La scummunica inzomma è una parola
Che ddisce er Papa, e appena Iddio l’ha intesa,
L’ubbidissce ar momento, e vve conzola
Cór cacciàvve dar gremmo de la Cchiesa.
Abbasta una scummunica, una sola,
Pe’ sbattezzavve; e gguai chi sse l’è ppresa!
Pò vvenì Ggesucristo co’ la stola
A bbenedillo, bbutta via la spesa.
Domenica er Curato l’ha spiegata,
E ha detto: “Iddio ne guardi, si pprennete
La scummunica nata e mmarinata.
Un libbro, un c…., un scappellotto a un prete,
Un sputo, una scorreggia, una pissciata
Ve pò scummunicà cquanno volete.„
Nelle prime quartine si satireggia sul paradosso teologico: le gerarchie universali sono invertite: il papa comanda e Dio esegue cecamente. La scomunica diventa una formula magica o un atto burocratico a cui persino Nostro Signore deve «ubbidire al momento». Nemmeno Gesù Cristo in persona, scendendo sulla terra con tanto di paramento liturgico, avrebbe il potere di annullare la scomunica del papa. La grazia divina viene così sottomessa alla burocrazia eclesiastica.

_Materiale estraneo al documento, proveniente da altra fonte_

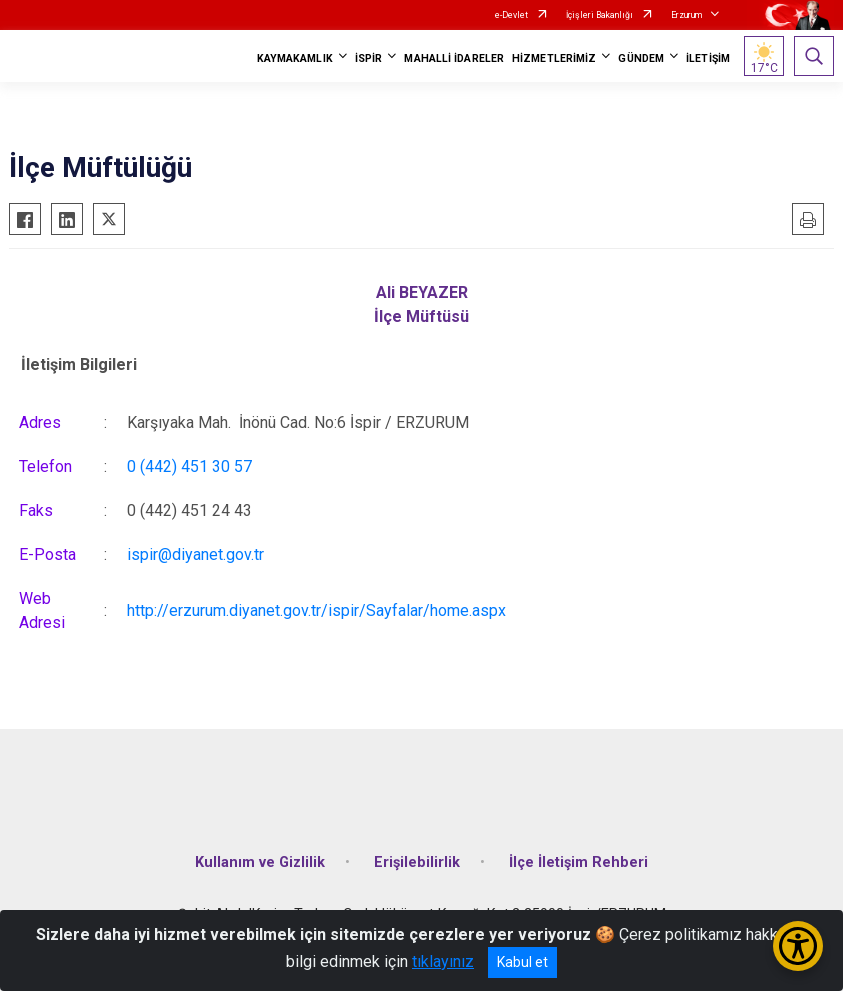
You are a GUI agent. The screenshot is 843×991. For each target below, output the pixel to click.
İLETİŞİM (708, 58)
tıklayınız (443, 961)
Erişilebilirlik (417, 862)
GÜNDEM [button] (641, 58)
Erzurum (686, 15)
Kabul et (522, 962)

Interessante l’elenco, messo in bocca ad un parroco durante l’omelia domenicale, dei motivi per cui si può essere scomunicati: leggere un «libbro» proibito, aggredire un sacerdote («un scappellotto a un prete»), così come atti di volgarità corporale: uno sputo, un peto, una minzione («una pissciata»). La lista grottesca serve ad indicare come all’epoca (solo all’epoca?) la Chiesa utilizzasse l’arma della scomunica in modo indiscriminato: la scomunica serviva a punire sia il dissenso intellettuale sia, volendo, i comportamenti triviali, riducendo un grave provvedimento spirituale ad uno strumento di sottomissione politica continua.
Tra i peccati qui listati non vi è, curiosamente, la consacrazione dei vescovi senza mandato.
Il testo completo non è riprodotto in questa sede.